• Short exercise:
Update the rows starting at the line that contains "Image resolution: width=1131" and ending at the line that contains "Action: pyautogui.click(x=69, y=2)", replacing "Viewport" with "Window size" and leaving everything else unchanged. Give back only those rows.

• Entries:
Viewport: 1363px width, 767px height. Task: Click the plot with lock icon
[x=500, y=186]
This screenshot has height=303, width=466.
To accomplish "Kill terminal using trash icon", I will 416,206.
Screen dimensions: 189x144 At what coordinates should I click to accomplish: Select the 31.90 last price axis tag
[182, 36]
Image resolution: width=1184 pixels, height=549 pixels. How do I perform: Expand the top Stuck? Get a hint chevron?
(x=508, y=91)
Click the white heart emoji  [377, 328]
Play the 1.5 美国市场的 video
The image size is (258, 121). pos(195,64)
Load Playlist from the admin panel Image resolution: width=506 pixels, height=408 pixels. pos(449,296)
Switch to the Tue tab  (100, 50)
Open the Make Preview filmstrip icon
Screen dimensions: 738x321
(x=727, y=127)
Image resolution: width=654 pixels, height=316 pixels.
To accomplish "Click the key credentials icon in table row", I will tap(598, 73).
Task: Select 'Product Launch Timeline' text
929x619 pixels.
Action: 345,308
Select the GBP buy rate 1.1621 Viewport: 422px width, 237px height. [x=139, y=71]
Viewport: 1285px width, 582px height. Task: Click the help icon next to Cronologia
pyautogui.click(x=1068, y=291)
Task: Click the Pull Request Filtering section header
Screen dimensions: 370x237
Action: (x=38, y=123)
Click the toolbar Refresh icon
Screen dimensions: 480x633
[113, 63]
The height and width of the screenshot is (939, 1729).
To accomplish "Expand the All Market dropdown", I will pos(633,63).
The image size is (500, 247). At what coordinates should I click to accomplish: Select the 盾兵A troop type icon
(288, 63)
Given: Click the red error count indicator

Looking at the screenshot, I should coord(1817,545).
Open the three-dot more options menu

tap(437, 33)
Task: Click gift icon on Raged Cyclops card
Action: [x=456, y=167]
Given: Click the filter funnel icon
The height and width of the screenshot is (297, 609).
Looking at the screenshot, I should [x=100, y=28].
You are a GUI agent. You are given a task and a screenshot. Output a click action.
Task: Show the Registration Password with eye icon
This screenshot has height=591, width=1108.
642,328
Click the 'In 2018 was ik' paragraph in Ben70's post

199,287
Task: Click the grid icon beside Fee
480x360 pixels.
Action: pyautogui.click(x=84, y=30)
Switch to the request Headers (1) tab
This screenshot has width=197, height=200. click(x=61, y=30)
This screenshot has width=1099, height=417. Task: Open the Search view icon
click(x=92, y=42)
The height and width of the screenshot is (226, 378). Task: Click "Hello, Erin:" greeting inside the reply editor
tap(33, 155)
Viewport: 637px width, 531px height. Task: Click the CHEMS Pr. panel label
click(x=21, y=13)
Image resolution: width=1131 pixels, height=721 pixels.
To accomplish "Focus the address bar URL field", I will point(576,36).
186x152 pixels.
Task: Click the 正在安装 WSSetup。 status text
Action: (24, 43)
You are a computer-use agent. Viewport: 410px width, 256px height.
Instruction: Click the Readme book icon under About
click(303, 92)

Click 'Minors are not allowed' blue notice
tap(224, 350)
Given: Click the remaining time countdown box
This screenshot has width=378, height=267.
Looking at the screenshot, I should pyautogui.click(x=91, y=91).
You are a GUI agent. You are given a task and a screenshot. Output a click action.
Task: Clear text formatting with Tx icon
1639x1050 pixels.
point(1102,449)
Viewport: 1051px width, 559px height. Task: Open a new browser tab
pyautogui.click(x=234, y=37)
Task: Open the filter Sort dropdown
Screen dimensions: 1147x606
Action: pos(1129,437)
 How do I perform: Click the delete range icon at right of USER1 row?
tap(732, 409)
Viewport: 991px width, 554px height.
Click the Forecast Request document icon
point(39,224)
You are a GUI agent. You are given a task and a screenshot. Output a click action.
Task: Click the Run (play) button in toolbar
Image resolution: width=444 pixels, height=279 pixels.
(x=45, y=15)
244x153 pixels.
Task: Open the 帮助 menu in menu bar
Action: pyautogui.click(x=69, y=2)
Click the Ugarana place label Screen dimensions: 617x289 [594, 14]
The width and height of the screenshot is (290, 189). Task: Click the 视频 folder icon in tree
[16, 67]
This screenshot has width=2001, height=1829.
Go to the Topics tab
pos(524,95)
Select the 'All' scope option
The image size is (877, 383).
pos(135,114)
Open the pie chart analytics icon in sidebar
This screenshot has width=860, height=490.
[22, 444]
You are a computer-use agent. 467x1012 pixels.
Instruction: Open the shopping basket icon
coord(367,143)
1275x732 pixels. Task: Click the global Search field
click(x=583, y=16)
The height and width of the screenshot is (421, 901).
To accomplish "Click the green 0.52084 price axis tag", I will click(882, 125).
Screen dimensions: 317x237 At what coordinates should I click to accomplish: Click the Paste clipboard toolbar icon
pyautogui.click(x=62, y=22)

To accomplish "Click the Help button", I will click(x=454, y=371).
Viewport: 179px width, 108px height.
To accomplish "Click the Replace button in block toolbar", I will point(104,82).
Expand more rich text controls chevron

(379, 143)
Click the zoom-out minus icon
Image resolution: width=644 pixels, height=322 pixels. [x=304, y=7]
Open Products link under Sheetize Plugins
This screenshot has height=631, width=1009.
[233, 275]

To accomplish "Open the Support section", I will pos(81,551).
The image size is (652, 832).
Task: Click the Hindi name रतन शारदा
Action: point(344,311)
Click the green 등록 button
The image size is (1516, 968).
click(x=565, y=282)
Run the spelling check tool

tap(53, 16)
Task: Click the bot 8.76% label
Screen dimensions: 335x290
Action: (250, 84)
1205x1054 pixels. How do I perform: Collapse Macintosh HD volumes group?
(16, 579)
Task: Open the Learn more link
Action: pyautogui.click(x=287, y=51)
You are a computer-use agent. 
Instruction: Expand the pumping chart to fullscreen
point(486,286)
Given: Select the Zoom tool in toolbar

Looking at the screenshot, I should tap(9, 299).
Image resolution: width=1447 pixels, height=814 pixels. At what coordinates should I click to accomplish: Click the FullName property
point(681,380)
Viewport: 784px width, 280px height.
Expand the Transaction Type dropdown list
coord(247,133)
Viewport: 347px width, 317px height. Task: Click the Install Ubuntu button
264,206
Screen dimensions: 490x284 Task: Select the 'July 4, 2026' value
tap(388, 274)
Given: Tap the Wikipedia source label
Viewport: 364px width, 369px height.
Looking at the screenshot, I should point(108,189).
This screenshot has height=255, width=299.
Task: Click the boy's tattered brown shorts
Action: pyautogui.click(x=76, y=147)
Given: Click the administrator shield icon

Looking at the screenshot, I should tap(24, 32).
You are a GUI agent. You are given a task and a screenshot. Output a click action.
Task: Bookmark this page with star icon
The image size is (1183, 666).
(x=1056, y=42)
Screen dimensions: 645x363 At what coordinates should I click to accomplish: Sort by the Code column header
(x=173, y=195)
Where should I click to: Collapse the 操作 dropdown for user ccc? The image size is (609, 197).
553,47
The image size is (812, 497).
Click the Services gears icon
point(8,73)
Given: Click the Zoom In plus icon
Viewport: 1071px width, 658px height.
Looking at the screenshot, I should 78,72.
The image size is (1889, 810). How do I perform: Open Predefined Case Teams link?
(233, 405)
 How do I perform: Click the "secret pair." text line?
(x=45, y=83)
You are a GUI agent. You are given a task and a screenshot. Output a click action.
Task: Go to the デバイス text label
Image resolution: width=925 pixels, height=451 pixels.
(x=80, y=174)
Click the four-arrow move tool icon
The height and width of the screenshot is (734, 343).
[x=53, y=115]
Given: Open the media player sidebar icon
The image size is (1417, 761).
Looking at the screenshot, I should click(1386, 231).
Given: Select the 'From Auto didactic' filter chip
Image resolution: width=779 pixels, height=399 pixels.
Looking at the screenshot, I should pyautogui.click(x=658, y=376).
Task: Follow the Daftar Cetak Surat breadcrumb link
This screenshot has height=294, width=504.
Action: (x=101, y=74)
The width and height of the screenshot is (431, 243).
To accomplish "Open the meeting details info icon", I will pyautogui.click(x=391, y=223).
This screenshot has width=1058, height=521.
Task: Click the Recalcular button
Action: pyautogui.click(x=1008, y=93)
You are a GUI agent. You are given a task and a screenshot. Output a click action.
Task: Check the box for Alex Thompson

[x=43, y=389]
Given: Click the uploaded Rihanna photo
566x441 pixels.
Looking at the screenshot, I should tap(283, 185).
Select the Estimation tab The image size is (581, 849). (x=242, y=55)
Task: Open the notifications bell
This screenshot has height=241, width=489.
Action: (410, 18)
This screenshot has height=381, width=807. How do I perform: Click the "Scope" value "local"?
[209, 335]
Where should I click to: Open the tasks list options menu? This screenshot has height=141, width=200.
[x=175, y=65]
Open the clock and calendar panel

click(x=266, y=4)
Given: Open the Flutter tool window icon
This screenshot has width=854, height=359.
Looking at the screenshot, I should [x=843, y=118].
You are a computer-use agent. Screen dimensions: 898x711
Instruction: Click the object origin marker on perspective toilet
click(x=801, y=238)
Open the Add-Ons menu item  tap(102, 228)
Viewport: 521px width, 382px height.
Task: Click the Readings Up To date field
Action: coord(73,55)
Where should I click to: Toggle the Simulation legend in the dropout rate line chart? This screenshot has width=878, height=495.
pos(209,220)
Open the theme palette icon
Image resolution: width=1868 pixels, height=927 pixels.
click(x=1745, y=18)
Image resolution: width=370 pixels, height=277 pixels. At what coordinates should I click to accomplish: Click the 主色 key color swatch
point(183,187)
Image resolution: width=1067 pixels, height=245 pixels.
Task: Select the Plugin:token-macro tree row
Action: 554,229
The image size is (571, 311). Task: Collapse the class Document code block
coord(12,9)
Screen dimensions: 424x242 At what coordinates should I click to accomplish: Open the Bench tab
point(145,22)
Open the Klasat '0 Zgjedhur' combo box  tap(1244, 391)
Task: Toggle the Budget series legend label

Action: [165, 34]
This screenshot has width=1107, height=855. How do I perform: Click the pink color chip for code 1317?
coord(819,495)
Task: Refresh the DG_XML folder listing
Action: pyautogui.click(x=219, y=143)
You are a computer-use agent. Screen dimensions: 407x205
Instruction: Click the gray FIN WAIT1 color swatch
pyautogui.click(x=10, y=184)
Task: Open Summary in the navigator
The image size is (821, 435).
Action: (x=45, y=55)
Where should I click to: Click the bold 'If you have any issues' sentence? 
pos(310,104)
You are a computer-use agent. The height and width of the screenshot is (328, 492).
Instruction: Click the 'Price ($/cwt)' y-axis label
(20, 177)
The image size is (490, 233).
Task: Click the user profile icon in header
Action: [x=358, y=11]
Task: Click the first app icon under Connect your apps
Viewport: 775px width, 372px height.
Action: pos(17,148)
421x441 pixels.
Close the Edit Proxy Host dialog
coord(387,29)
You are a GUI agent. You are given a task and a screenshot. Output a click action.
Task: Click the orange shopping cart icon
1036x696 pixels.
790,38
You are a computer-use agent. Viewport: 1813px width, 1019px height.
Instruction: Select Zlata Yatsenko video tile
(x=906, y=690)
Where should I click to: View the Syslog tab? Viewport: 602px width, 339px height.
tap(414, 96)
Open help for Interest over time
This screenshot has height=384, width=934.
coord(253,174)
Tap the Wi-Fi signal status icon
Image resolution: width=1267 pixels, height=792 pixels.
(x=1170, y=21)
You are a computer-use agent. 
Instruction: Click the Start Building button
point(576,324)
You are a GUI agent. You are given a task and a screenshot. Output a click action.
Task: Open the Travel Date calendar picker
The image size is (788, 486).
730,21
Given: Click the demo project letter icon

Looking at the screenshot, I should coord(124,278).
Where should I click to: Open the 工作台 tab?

• Response for this exercise:
Image resolution: width=1131 pixels, height=721 pixels.
To accomplish "Focus the address bar URL field", I will point(576,36).
186x152 pixels.
Task: Click the 正在安装 WSSetup。 status text
Action: (24, 43)
You are a computer-use agent. Window size: 410px width, 256px height.
Instruction: Click the Readme book icon under About
click(303, 92)

Click 'Minors are not allowed' blue notice
tap(224, 350)
Given: Click the remaining time countdown box
This screenshot has width=378, height=267.
Looking at the screenshot, I should pyautogui.click(x=91, y=91).
You are a GUI agent. You are given a task and a screenshot. Output a click action.
Task: Clear text formatting with Tx icon
1639x1050 pixels.
point(1102,449)
Window size: 1051px width, 559px height. Task: Open a new browser tab
pyautogui.click(x=234, y=37)
Task: Open the filter Sort dropdown
Screen dimensions: 1147x606
Action: pos(1129,437)
 How do I perform: Click the delete range icon at right of USER1 row?
tap(732, 409)
Window size: 991px width, 554px height.
Click the Forecast Request document icon
point(39,224)
You are a GUI agent. You are given a task and a screenshot. Output a click action.
Task: Click the Run (play) button in toolbar
Image resolution: width=444 pixels, height=279 pixels.
(x=45, y=15)
244x153 pixels.
Task: Open the 帮助 menu in menu bar
Action: pyautogui.click(x=69, y=2)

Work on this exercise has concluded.